The Role of Transaction Cost Engineering in Standards Adoption: Evidence from Internet Security
The growing economic importance of technical standards has heightened the need for a better understanding of why they succeed or fail. While existing literature has scrutinized the role of public governance, particularly in the realms of regulation, antitrust, and intellectual property, to date legal scholars have largely overlooked the role of private organizational and contractual lawyering in determining the path of technical standardization.
In this Article, we explore this dimension through a case study of the effects of private organizational governance and contracting practices on the fortunes of a nascent Internet security standard. The standard, known as Resource Public Key Infrastructure (“RPKI”), is designed to increase the trustworthiness of information about Internet routing. Through analysis of private organizational and contractual documents, semi-structured interviews with participants in the Internet operations industry, and attendance and participation in key industry conferences, we gained an embedded perspective on the role that private lawyering played in shaping would-be adopters’ perceptions and decisions regarding the technical standard.
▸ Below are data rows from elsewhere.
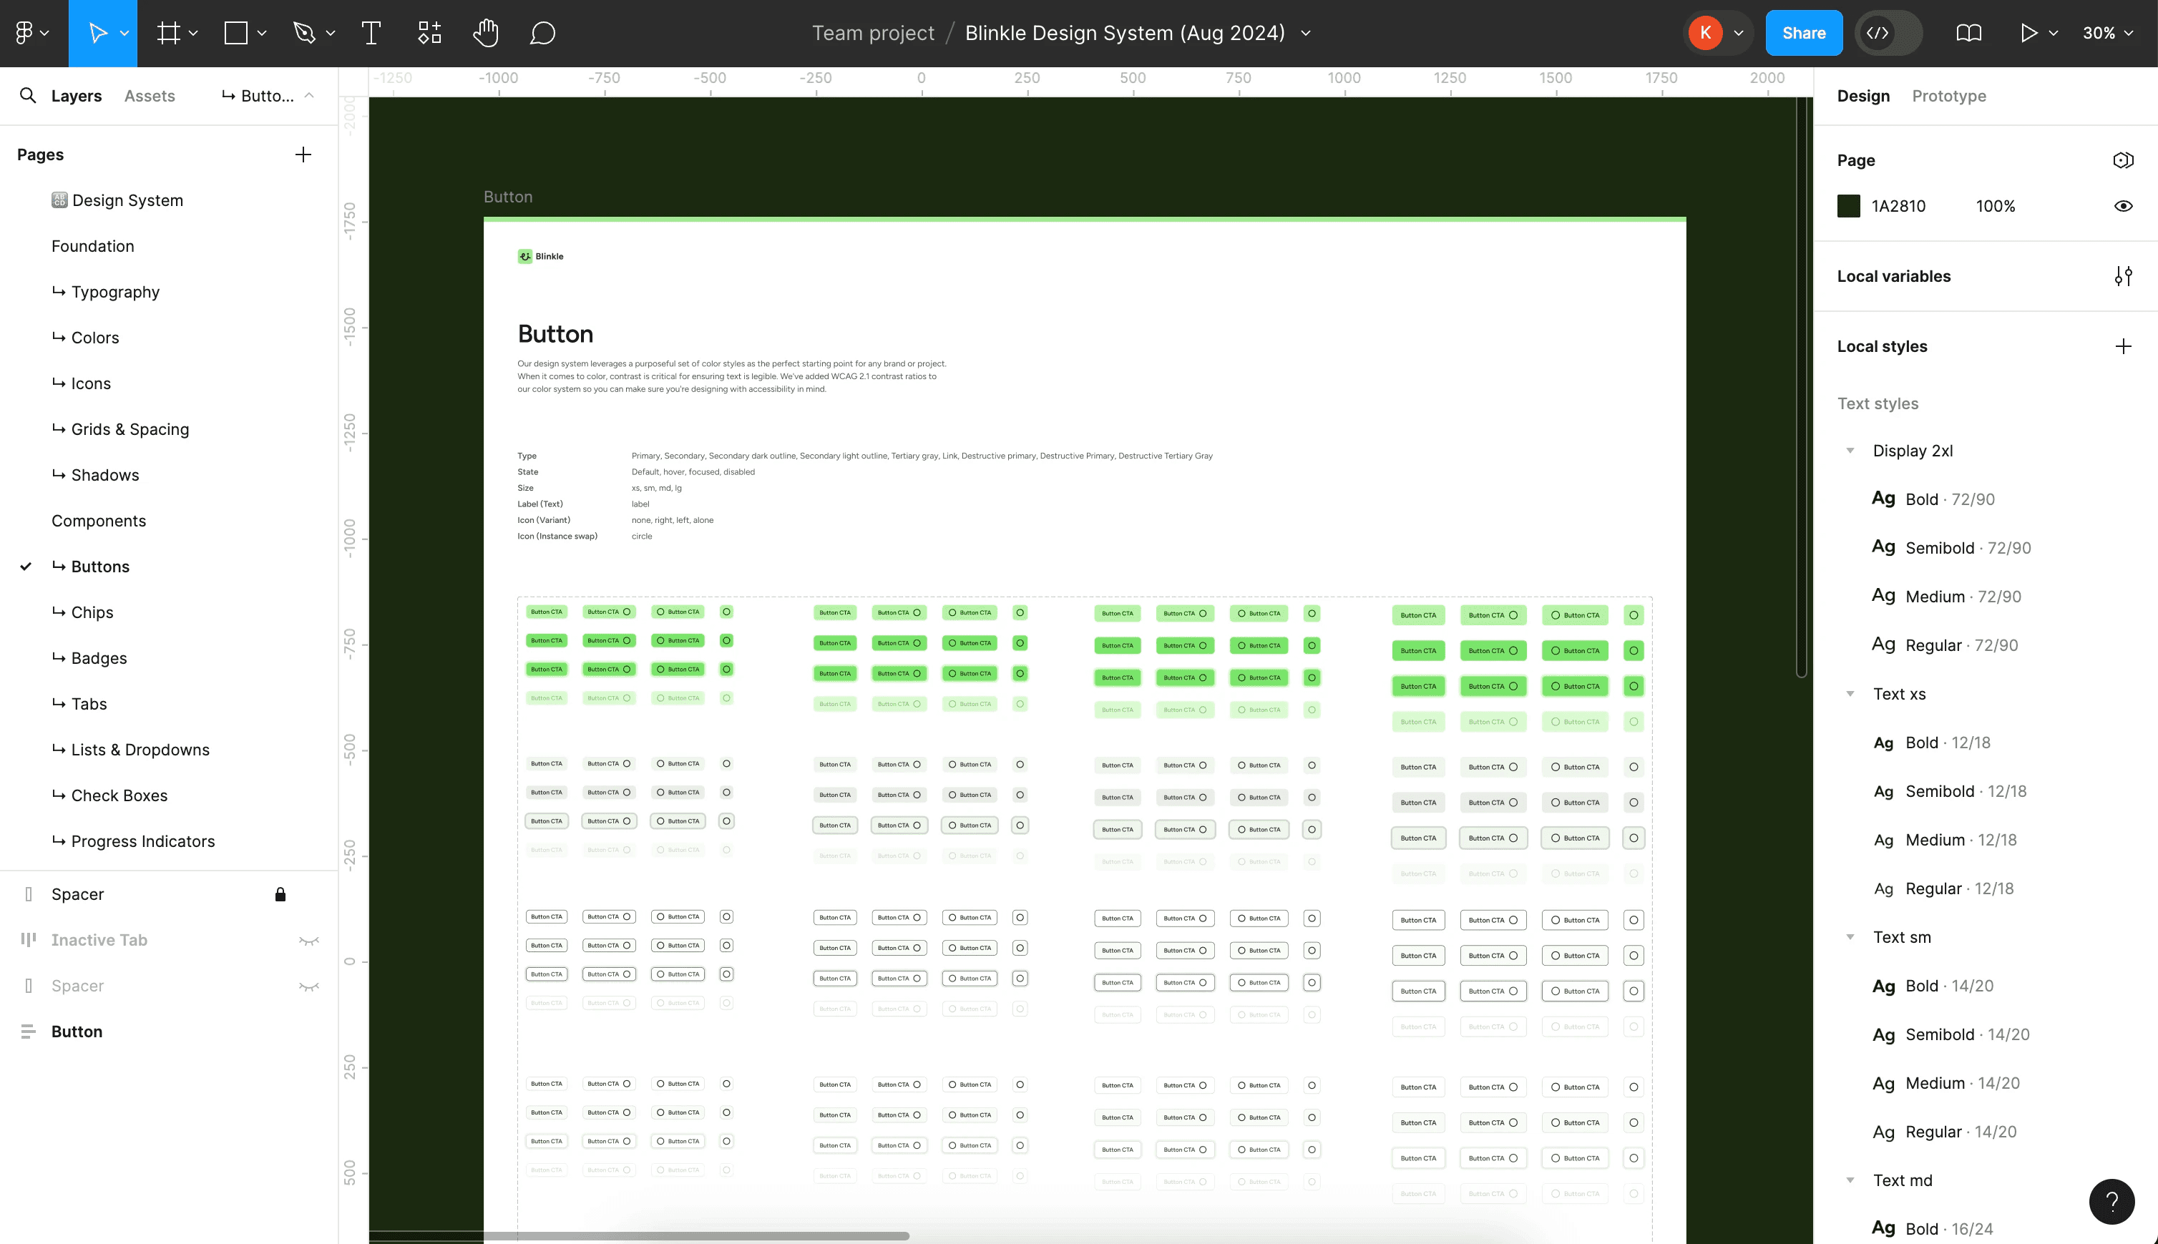
Task: Open the library book icon
Action: click(1968, 33)

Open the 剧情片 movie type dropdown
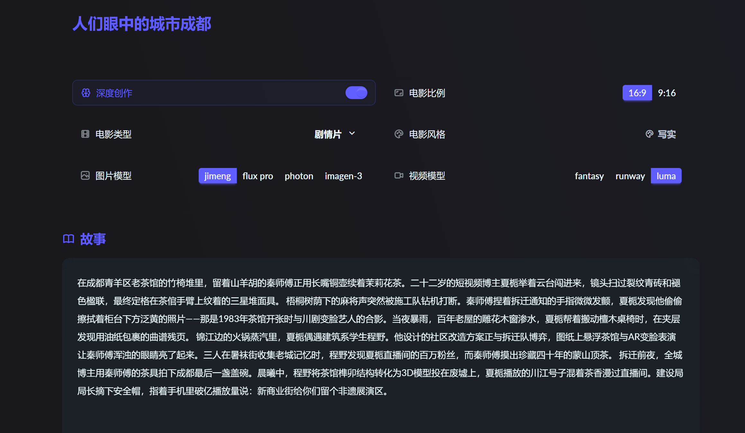[328, 134]
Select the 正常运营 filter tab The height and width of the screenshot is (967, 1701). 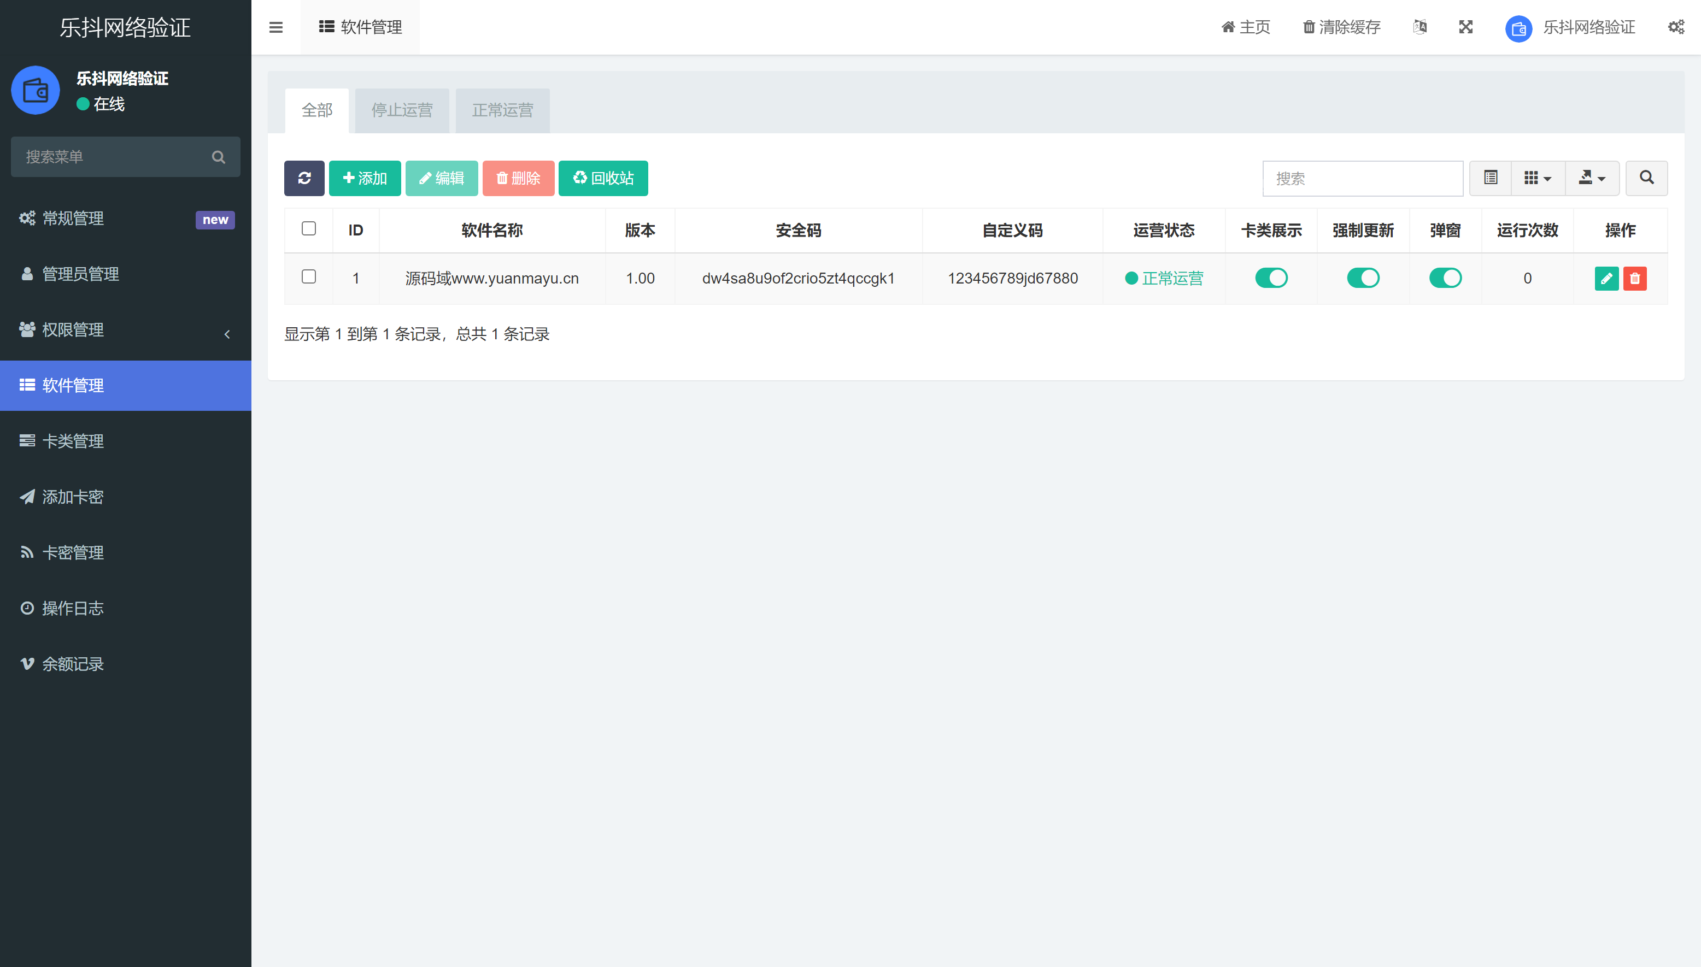[502, 110]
According to our interviewees, contract and organizational bureaucracy mattered greatly. Notably, we found that the terms of contractual agreements prevented some potential adopters from experimenting with the technology and deterred others from proposing that their organizations adopt the technology. This was due to the perceived costs of involving organizational lawyers in technology-adoption decisions. In addition, contract terms deterred actors from increasing the functional value of the standard via complementary innovation and the development of complementary information services. Remarkably, even the basic mechanisms for presenting and assenting to contract terms chilled prospects for adoption. Regarding organization, we found that stark differences of governance and mission between key North American and European nonprofits contributed to different patterns of adoption. Taken together, these findings reveal the continuing importance of old-school transaction-cost engineering even in the most technical realms of Internet operation and standardization.